Exercise:
Pick up the blog post on grocery prices below at its last line and continue it in the same voice and format.

Extract:
Saturday, May 12, 2012

Price Check: I beat the smart kids!

Earlier this week, I was flipping through a couple of old issues of Real Simple magazine that I got from a free trial back in 2010. One article that caught my eye was the "Moneywise" column, which dealt with kitchen goods. Editors talked with an assortment of experts—a chef, a nutritionist, a food writer—to find out "the lowest prices you can pay for these common pantry items without sacrificing quality." I read it over and realized, with a touch of smugness, that I could think of a way to beat their bottom price on nearly every item on the list. Here's the full list, with their best price, my best price, and how I got it:

1. cereal
  • Real Simple price: $2.50 for a large box. They recommend "sticking with the cheapest options for O's and puffed rice," which are "just as healthy as pricier brands."
  • My price: $1.89. That's how much a 20-ounce box of raisin bran costs at the Aldi. (Their plain bran flakes used to be even less per pound, but they've gone up.)
2. loaf of bread
  • Real Simple price: $2.90. They say it's worth spending extra for "a loaf made of whole grains, with no trans fats or high-fructose corn syrup."

Provided data:
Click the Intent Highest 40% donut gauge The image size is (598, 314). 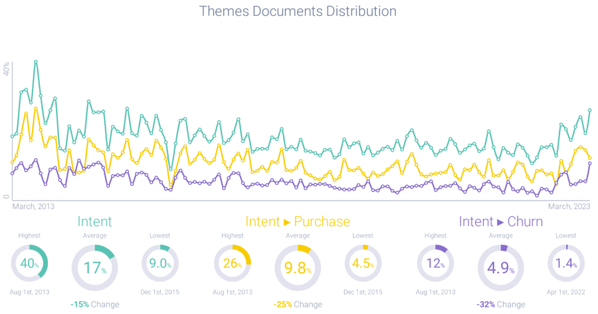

Result:
  • My price: $1.30. That's my rough estimate of how much it would cost to make a homemade one-pound loaf of 100 percent whole wheat bread using the recipe that came with our bread machine, using bulk-purchased yeast from the Whole Earth Center and the cheapest whole-wheat flour available at our local store. In addition to having whole grains, no trans fats, and no high-fructose corn syrup, this loaf is made with organic sugar and a free-range egg.
3. vanilla extract
  • Real Simple price: $4.70 for 2 ounces. They assume this is the lowest price it's possible to get for "the pure stuff."
  • My price: 50 cents per ounce. That's my rough estimate of how much it costs to make "the pure stuff" at home, using an organic vanilla bean from the Whole Earth Center and the cheapest vodka available at the local Rite Aid. (But if I didn't have time for that, I could also buy it off the shelf at Trader Joe's, spending $3.99 for 4 ounces—less than half the price they paid per ounce.)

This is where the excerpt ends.